Xanax (alprazolam) is a benzodiazepine (ben-zoe-dye-AZE-eh-peen). Alprazolam affects chemicals in the brain that may be unbalanced in people with anxiety.
Xanax is used to treat anxiety disorders, panic disorders, and anxiety caused by depression.
Xanax may also be used for purposes not listed in this medication guide.
You should not use Xanax if you have narrow-angle glaucoma, if you also take itraconazole or ketoconazole, or if you are allergic to Xanax or similar medicines, such as chlordiazepoxide (Librium), clonazepam (Klonopin), clorazepate (Tranxene), diazepam (Valium), lorazepam (Ativan), or oxazepam (Serax).
Do not use Xanax if you are pregnant. This medicine can cause birth defects or life-threatening withdrawal symptoms in a newborn.
Alprazolam may be habit-forming. Misuse of habit-forming medicine can cause addiction, overdose, or death.
Do not drink alcohol while taking Xanax. This medication can increase the effects of alcohol. Alprazolam may be habit-forming and should be used only by the person for whom it was prescribed. Keep the medication in a secure place where others cannot get to it. Do not take opioid medication (such as hydrocodone, morphine, oxycodone or other similar medications) while taking Xanax, unless your doctor has specifically instructed you to do so. The combined use of opioids and Xanax can lead to excessive tiredness, difficulty or slowed breathing, coma, or death.
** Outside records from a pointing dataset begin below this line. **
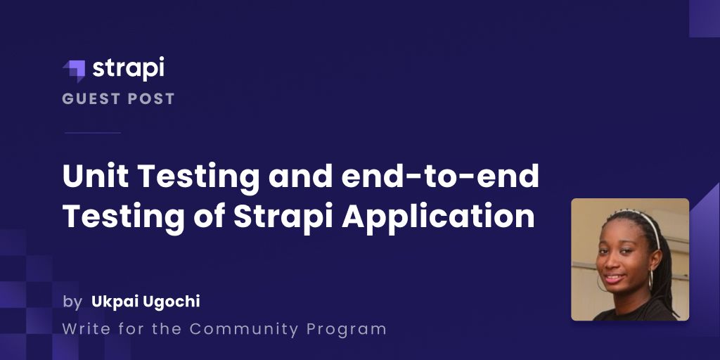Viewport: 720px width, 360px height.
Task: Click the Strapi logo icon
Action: point(75,71)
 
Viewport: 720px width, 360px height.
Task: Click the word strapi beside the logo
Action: point(128,68)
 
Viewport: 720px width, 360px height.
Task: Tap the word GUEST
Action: point(91,98)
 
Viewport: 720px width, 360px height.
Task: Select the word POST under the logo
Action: point(151,98)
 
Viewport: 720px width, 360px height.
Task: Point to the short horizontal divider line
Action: point(93,133)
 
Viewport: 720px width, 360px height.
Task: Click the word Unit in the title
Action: point(96,176)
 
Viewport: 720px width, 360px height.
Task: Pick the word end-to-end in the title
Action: point(439,176)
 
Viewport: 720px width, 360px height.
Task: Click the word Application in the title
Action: point(438,217)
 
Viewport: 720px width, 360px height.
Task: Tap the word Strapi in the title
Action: point(283,217)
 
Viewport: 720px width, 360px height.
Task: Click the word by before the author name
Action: point(72,302)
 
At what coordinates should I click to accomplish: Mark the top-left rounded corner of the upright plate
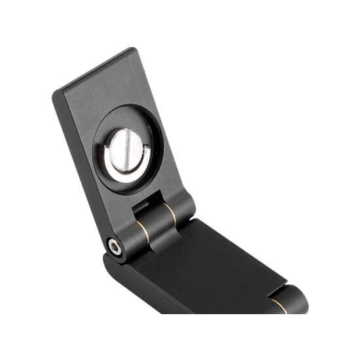click(58, 93)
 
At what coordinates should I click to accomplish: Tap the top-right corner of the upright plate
click(134, 50)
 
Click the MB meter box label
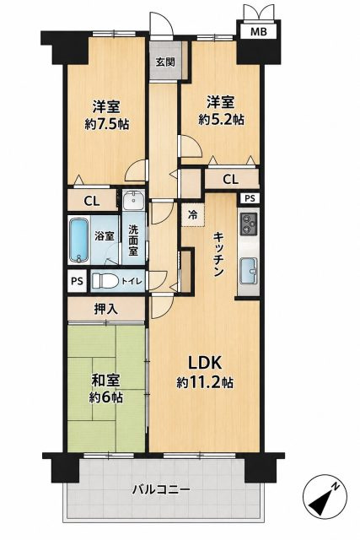[x=258, y=32]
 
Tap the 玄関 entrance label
[x=165, y=62]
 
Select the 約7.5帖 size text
[x=106, y=124]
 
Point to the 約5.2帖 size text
[x=221, y=120]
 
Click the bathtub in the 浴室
[x=78, y=240]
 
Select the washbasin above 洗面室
[x=132, y=200]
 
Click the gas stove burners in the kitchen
[x=249, y=224]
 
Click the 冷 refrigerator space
[x=193, y=215]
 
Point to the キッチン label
[x=219, y=255]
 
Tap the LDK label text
[x=204, y=363]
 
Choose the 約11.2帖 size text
[x=205, y=382]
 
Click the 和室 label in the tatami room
[x=106, y=381]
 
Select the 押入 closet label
[x=106, y=310]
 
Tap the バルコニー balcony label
[x=161, y=489]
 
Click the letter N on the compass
[x=334, y=487]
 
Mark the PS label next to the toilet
[x=77, y=281]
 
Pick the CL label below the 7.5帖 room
[x=92, y=201]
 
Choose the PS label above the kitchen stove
[x=250, y=199]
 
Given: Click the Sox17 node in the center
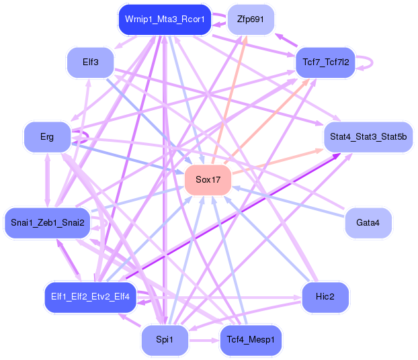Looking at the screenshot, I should point(208,179).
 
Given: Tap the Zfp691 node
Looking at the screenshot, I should point(251,19).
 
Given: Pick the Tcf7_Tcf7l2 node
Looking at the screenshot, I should point(325,62).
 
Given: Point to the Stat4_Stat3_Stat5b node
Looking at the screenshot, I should point(368,136).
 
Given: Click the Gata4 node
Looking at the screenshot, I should point(368,222).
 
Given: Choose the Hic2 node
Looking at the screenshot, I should point(325,297).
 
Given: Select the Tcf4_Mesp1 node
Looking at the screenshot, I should point(251,340).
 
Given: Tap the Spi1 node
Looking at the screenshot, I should point(165,340).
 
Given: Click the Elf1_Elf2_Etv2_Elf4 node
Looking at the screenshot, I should point(91,296).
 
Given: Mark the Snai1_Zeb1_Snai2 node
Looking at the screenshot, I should point(48,222).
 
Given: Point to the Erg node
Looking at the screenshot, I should point(47,136).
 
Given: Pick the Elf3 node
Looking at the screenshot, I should point(91,62).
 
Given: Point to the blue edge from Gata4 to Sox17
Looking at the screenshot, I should point(289,201).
You should not take Xanax if you have:
• narrow-angle glaucoma;
• if you are also taking itraconazole or ketoconazole; or
• if you are allergic to alprazolam or to other benzodiazepines, such as chlordiazepoxide (Librium), clonazepam (Klonopin), clorazepate (Tranxene), diazepam (Valium), lorazepam (Ativan), or oxazepam (Serax).
To make sure Xanax is safe for you, tell your doctor if you have:
• seizures or epilepsy;
• kidney or liver disease (especially alcoholic liver disease);
• asthma or other breathing disorder;
• open-angle glaucoma;
• a history of depression or suicidal thoughts or behavior;
• a history of drug or alcohol addiction; or
• if you also use a narcotic (opioid) medication.
Call your doctor at once if you have:
• depressed mood, thoughts of suicide or hurting yourself;
• racing thoughts, increased energy, unusual risk-taking behavior;
• confusion, agitation, hostility, hallucinations;
• uncontrolled muscle movements, tremor, seizure (convulsions); or
• pounding heartbeats or fluttering in your chest.
Common Xanax side effects may include:
• drowsiness, feeling tired;
• slurred speech, lack of balance or coordination;
• memory problems; or
• feeling anxious early in the morning.